Maxime Lalanne (1827-1886)

Saturday, October 18, 2008 - Sunday, March 8, 2009
Maxime Lalanne is counted among the artists most responsible for the revival of etching in the mid 1800s in France. At the age of twenty-one, in 1848 -- a year when social unrest was exploding across Europe into peasant revolts and political revolution -- Lalanne left his native Bordeaux for Paris. He first exhibited at the Salon of 1852 with landscape drawings noted for their lyricism and charm. It wasn't until 1862 that he made his first etching (Rue des Marmousets), recognized by critics and fellow artists as a tour de force of the medium. He was a founding member of the Société des Aquafortistes [Society of Etchers], and his treatise on etching first published in 1866 launched the
renaissance of this printmaking process. Although he excelled at making romantic landscapes inspired by seventeenth-century masters Claude Lorrain and Rembrandt, he is best known for his urban views critical of Napoleon III's rebuilding of the capital that displaced the working classes. Both his step-by step technical instructions of his treatise and his poignant etchings of the city and countryside in transition remain relevant commentaries on art and society in our own century.

Throughout the exhibition, excerpts from Lalanne's influential treatise are paired with his etchings to help the visitor appreciate the artist's achievements, both visual and literary. Quotes are taken from the translation and reprinting of 1981.

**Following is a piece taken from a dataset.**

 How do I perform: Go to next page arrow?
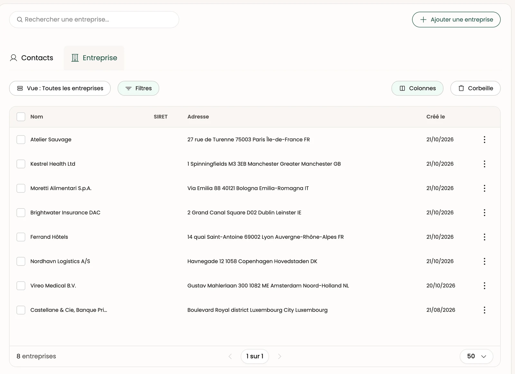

Lalanne began with a definition of an etching:

"An etching is a design fixed on metal by the action of an acid. The art of etching consists, in the first place, in drawing, with a point or needle, upon a metal plate, which is perfectly polished, and covered with a layer of varnish, or ground, blackened by smoke; and secondly, in exposing the plate, when the drawing is finished, to the action of nitric acid. The acid eats into the lines which have been laid bare by the needle, and the drawing is bitten in. The varnish is then removed by washing the plate with spirits of turpentine, and the design will be found to be engraved, as it were, on the plate."